Skilled Worker Visa Salary Rules 2026 (UK): 3-Month, 12-Week & 17-Week Rolling Windows Explained
- VNJ LLP

- 4 days ago
- 9 min read
Updated: 3 days ago

At a Glance: Skilled Worker Salary Compliance – April 2026
From 8 April 2026, Skilled Worker salary compliance moves away from an annual assessment to a system based on defined pay periods, with ongoing assessment across those periods. This represents a significant shift in how compliance is measured in practice.
For ease of explanation in this article, we refer to these continuous assessment periods as “rolling windows”. This is not terminology used in the Home Office guidance, but it provides a practical way to understand how the rules operate.
In summary:
What’s changing: Salary compliance for Skilled Workers moves from annual assessment to pay-period-based checks
Key thresholds:
Monthly pay: ¼ of annual salary over any 3-month period
Weekly/frequent pay: 12/52 of annual salary over any 12-week period
Uneven weekly hours: 17/52 of annual salary over any 17-week period
Rolling windows: These periods are continuous and overlapping, not fixed blocks
Hourly rate: Must meet the required rate in each pay period
Main impact: Employers must manage when salary is paid, not just the total annual salary
Transitional rules: Apply to those whose Certificate of Sponsorships (CoSs) were assigned before 8 April 2026
Current Rule (Pre–8 April 2026)
Under the current system, Skilled Worker salary compliance is largely assessed on an annual basis. Employers must ensure that the worker receives the required salary over the course of the year and meets the applicable going rate.

[Short exercise 1]: Reproduce the stretch of the listing from the line containing "Task: Point to" through the end of the listing, keeping every line as it appears.

[Records to process]:
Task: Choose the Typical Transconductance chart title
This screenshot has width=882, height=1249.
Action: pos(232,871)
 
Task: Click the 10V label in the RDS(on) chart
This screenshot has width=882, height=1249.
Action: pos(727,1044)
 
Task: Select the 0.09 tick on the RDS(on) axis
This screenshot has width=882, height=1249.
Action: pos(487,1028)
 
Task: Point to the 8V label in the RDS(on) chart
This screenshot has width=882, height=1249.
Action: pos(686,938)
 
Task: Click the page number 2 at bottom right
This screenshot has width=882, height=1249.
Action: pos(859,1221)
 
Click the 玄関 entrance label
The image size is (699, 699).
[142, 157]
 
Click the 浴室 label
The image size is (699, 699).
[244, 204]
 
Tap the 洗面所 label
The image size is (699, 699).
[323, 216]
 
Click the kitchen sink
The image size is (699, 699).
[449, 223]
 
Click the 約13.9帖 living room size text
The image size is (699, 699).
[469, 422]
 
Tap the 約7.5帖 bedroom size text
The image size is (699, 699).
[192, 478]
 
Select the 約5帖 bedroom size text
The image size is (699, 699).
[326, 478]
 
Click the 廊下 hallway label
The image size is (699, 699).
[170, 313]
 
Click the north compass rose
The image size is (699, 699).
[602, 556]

[Short exercise 2]:
Answer these questions from the article on Skilled Worker salary rules:
(a) From what date does salary compliance move to pay-period-based checks?
(b) For workers with uneven weekly hours, what share of annual salary must be met, and over what period?
(c) Under the current system, on what basis is salary compliance largely assessed?

[Response 1]:
Task: Point to the 8V label in the RDS(on) chart
This screenshot has width=882, height=1249.
Action: pos(686,938)
 
Task: Click the page number 2 at bottom right
This screenshot has width=882, height=1249.
Action: pos(859,1221)
 
Click the 玄関 entrance label
The image size is (699, 699).
[142, 157]
 
Click the 浴室 label
The image size is (699, 699).
[244, 204]
 
Tap the 洗面所 label
The image size is (699, 699).
[323, 216]
 
Click the kitchen sink
The image size is (699, 699).
[449, 223]
 
Click the 約13.9帖 living room size text
The image size is (699, 699).
[469, 422]
 
Tap the 約7.5帖 bedroom size text
The image size is (699, 699).
[192, 478]
 
Select the 約5帖 bedroom size text
The image size is (699, 699).
[326, 478]
 
Click the 廊下 hallway label
The image size is (699, 699).
[170, 313]
 
Click the north compass rose
The image size is (699, 699).
[602, 556]

[Response 2]:
(a) 8 April 2026
(b) 17/52 of annual salary over any 17-week period
(c) An annual basis